═════ Sayfa Metni

Büyükşehir Belediyesi’nin İZFAŞ, İZELMAN ve Kültürlerarası Sanat Derneği işbirliği ile T.C. Kültür ve Turizm Bakanlığı Sinema Genel Müdürlüğü katkılarıyla düzenlediği 3. İzmir Uluslararası Film ve Müzik Festivali, izleyicilerin yoğun ilgisiyle geçen ilk günü geride bıraktı.Ulusal ve Uluslararası Yarışma heyecanının gösterimlerle başladığı festivalde, İzmir Fransız Kültür Merkezi’nde Sinemada Mu?ziğin İşlevi başlıklı bir söyleşi gerçekleşti. Müzik Temalı Kısa Film Proje Yarışması filmleri izleyiciyle buluştu.

══════════

▸ Yapılacak Alıştırmalar
[a] Sayfa metnini iki cümleyle nasıl özetlersiniz?
[b] Aşağıdaki ifadeler sayfa metniyle uyuşuyor mu? Her biri için evet ya da hayır deyin ve metinden belirleyici sözcükleri olduğu gibi aktarın.
(i) Festival, başka bir kurumun işbirliği olmadan yalnızca Büyükşehir Belediyesi tarafından düzenlendi.
(ii) Festivalin ilk günü izleyicilerin yoğun ilgisiyle geçti.
(iii) Söyleşi İzmir Fransız Kültür Merkezi'nde yapıldı.

═════ Çıkarılan Kayıtlar

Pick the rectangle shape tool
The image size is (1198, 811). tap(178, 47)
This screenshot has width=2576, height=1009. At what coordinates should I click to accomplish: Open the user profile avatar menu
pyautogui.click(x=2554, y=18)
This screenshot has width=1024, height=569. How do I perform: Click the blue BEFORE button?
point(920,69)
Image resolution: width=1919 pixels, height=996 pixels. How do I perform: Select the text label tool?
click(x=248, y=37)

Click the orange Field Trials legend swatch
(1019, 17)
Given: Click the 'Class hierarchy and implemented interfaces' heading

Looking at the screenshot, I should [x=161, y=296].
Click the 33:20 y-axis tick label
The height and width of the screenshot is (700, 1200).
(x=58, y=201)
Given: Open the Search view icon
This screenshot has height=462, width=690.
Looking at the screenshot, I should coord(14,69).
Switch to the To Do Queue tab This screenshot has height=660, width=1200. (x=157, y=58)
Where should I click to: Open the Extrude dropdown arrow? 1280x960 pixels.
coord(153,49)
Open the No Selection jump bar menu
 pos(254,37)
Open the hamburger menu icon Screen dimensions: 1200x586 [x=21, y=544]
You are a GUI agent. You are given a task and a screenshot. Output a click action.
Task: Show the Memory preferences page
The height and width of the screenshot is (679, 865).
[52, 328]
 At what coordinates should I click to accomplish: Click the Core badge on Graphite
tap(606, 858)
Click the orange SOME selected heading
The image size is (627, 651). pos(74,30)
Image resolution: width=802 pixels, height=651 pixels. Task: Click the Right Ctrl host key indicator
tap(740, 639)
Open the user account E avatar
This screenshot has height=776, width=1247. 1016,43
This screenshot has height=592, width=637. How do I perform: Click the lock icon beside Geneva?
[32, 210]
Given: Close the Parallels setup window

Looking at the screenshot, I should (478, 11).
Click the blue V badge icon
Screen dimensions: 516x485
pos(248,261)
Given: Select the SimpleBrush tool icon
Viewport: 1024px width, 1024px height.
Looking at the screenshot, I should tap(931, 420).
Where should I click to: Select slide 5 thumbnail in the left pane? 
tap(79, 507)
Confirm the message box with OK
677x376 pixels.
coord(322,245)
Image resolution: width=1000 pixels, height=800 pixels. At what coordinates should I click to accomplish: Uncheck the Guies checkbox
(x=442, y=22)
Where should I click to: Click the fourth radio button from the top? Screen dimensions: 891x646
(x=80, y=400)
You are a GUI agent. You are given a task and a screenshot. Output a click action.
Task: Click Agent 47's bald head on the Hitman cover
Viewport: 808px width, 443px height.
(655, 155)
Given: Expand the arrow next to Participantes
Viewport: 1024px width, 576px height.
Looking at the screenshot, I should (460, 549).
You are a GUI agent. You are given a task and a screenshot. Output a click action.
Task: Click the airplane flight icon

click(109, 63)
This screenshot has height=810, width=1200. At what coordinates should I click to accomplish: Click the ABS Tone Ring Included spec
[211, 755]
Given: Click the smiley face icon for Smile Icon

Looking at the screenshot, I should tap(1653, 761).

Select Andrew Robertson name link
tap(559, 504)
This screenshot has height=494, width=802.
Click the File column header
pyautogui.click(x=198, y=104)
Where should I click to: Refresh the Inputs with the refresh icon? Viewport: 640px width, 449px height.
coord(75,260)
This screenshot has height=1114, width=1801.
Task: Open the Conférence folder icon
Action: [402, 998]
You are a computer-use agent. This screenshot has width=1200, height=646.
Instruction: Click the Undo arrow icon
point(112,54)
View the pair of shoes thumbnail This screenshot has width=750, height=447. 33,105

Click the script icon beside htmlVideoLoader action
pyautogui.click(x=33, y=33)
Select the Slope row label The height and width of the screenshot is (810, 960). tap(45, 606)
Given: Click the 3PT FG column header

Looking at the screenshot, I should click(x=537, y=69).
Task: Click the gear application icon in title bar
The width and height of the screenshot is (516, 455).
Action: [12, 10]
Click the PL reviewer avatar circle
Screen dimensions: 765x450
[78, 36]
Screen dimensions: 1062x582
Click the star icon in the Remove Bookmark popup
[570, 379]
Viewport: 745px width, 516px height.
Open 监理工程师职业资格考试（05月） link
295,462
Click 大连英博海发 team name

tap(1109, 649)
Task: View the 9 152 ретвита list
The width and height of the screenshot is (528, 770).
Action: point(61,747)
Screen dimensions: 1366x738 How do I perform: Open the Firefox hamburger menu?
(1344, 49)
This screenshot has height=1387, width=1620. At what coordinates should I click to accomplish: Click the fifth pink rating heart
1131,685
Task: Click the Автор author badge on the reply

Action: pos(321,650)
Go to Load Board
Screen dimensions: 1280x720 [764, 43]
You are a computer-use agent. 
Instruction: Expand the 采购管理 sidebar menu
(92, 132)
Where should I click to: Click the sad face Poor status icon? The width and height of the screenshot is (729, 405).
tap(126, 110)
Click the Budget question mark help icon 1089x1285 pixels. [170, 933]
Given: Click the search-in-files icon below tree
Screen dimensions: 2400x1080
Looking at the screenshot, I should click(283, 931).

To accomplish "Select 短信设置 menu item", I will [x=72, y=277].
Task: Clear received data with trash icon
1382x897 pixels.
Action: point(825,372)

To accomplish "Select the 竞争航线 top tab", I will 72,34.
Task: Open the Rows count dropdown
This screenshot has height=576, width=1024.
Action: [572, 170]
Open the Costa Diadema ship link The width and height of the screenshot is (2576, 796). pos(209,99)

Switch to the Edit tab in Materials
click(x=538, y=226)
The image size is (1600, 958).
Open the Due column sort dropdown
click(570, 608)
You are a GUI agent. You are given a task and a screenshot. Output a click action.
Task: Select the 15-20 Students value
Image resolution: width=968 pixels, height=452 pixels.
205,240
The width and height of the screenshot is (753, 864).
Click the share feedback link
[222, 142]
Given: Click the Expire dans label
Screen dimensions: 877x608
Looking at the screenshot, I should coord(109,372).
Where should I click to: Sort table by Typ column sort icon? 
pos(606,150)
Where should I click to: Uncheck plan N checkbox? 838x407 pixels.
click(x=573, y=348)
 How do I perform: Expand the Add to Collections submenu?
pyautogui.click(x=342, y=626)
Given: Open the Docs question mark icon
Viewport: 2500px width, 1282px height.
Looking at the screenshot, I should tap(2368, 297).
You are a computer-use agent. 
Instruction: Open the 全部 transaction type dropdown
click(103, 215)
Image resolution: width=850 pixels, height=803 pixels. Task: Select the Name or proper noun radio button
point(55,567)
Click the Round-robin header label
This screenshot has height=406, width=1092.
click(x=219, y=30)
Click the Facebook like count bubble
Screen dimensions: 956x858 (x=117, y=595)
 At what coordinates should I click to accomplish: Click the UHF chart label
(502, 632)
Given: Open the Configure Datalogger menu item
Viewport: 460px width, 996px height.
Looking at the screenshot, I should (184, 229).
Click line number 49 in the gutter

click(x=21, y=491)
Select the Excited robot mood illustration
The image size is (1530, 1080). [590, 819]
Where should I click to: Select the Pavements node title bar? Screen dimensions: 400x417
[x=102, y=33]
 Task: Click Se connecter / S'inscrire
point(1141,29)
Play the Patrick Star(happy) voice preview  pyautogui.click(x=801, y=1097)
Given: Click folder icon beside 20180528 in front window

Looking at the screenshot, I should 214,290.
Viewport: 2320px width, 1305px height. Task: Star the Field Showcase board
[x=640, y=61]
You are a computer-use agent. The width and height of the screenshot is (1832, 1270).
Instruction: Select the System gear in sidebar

══════════

▸ Alıştırma Yanıtları
[a] Büyükşehir Belediyesi'nin çeşitli kurumlarla işbirliği ve T.C. Kültür ve Turizm Bakanlığı Sinema Genel Müdürlüğü katkılarıyla düzenlediği 3. İzmir Uluslararası Film ve Müzik Festivali, izleyicilerin yoğun ilgisiyle geçen ilk gününü geride bıraktı. Ulusal ve Uluslararası Yarışma gösterimleriyle başlayan festivalde İzmir Fransız Kültür Merkezi'nde bir söyleşi gerçekleşti ve Müzik Temalı Kısa Film Proje Yarışması filmleri izleyiciyle buluştu.

[b]
(i) Hayır: "İZFAŞ, İZELMAN ve Kültürlerarası Sanat Derneği işbirliği ile"
(ii) Evet: "izleyicilerin yoğun ilgisiyle geçen ilk günü geride bıraktı"
(iii) Evet: "İzmir Fransız Kültür Merkezi’nde"